• **Reading passage**:
*****

U.S. patent application number 10/560921 was filed with the patent office on 2007-11-29 for light detection tube.
Invention is credited to Hideki Fujimatsu, Nobuharu Suzuki.
Application Number | 20070272832 10/560921 |
Document ID | / |
Family ID | 33534675 |
Filed Date | 2007-11-29 |
United States Patent
Application |
20070272832 |
Kind Code |
A1 |
Fujimatsu; Hideki ; et
al. |
November 29, 2007 |
Light Detection Tube
Abstract
Since a peripheral part of the sapphire plate 2 is airtightly
thermally crimped to an end face (window peripheral part) of a
kovar metal tube 1A surrounding a light entering window via a seal
ring 7 made of aluminum, a lattice defect is prevented from
occurring on the sapphire plate 2 due to diffusion of impurities on
the sapphire plate 2. As a result, the generation of
phosphorescence or fluorescence from the sapphire plate 2 is
prevented in detecting an ultraviolet ray, and dark noise is
reduced.
Inventors: |
Fujimatsu; Hideki;
(Shizuoka, JP) ; Suzuki; Nobuharu; (Shizuoka,
JP) |
Correspondence
Address: |
DRINKER BIDDLE & REATH (DC)
1500 K STREET, N.W.
SUITE 1100
WASHINGTON
DC
20005-1209
US
|
Family ID: |
33534675 |
Appl. No.: |
10/560921 |
Filed: |
June 15, 2004 |
PCT Filed: |
June 15, 2004 |
PCT NO: |
PCT/JP04/08358 |
371 Date: |
January 25, 2007 |
Current U.S.
Class: |
250/214VT |
Current CPC
Class: |
H01J 43/28 20130101;
H01J 40/16 20130101 |
Class at
Publication: |
250/214.0VT |
International
Class: |
H01J 43/30 20060101
H01J043/30 |
Foreign Application Data
Date |
Code |
Application Number |
Jun 17, 2003 |
JP |
2003-172504 |
Claims
1. A light detection tube in which a sapphire plate, on which a
photoelectric face is formed, as a photoreceiving face plate is
attached to a light entering window of a vacuum vessel, wherein a
peripheral part of the sapphire plate is airtightly thermally
crimped to a window peripheral part made of metal or ceramics,
surrounding the light entering window via a seal ring made of
aluminum.
2. The light detection tube according to claim 1, wherein the
sapphire plate has a thickness of 0.5 to 1.0 mm.
Description
TECHNICAL FIELD
[0001] The present invention relates to a light detection tube in
which a sapphire plate as a photoreceiving face plate is attached
to a light entering window of a vacuum vessel.

*****

• **Provided data**:
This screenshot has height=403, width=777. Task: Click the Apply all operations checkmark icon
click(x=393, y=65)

*****

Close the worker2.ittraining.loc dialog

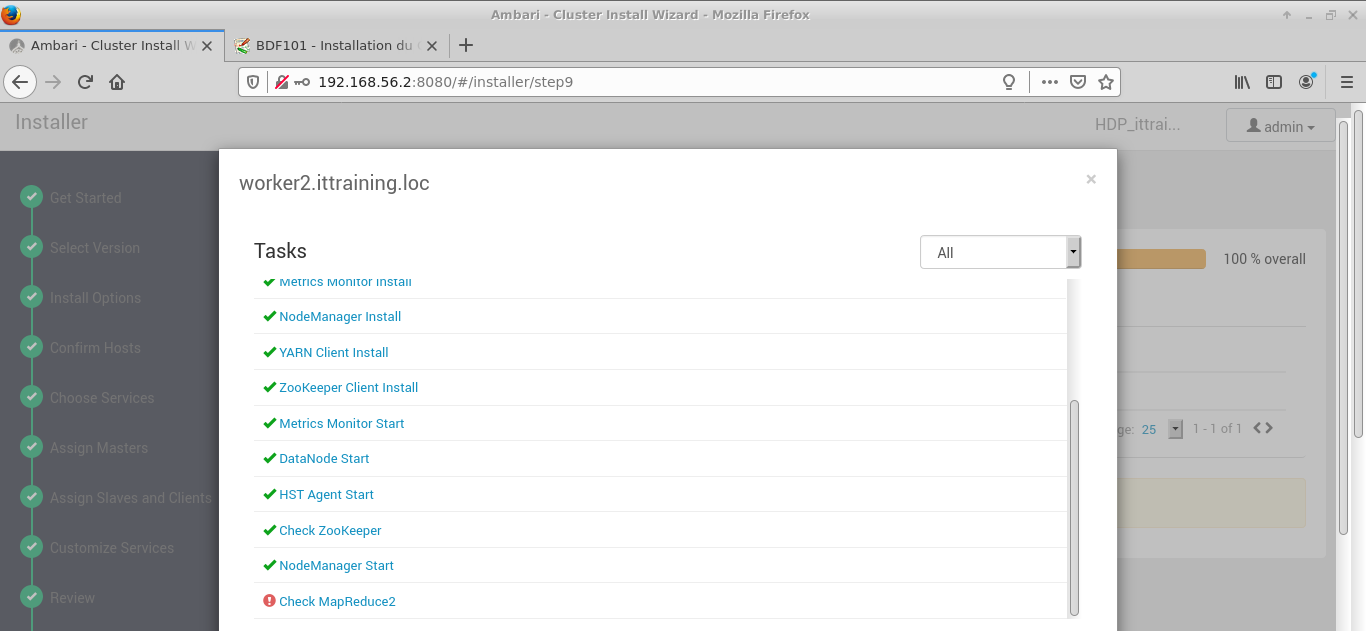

*****

• **Tasks to complete**:
1) According to the light detection tube patent application, what thickness range does claim 2 give for the sapphire plate?
2) List every material that the light detection tube patent application names for the tube's parts.
The data above comes from a separate source and has no connection to the light detection tube patent application.

• **Problem solutions**:
1) 0.5 to 1.0 mm.

2)
- Sapphire (the plate)
- Kovar metal (the tube surrounding the light entering window)
- Aluminum (the seal ring)
- Metal (the window peripheral part)
- Ceramics (the window peripheral part)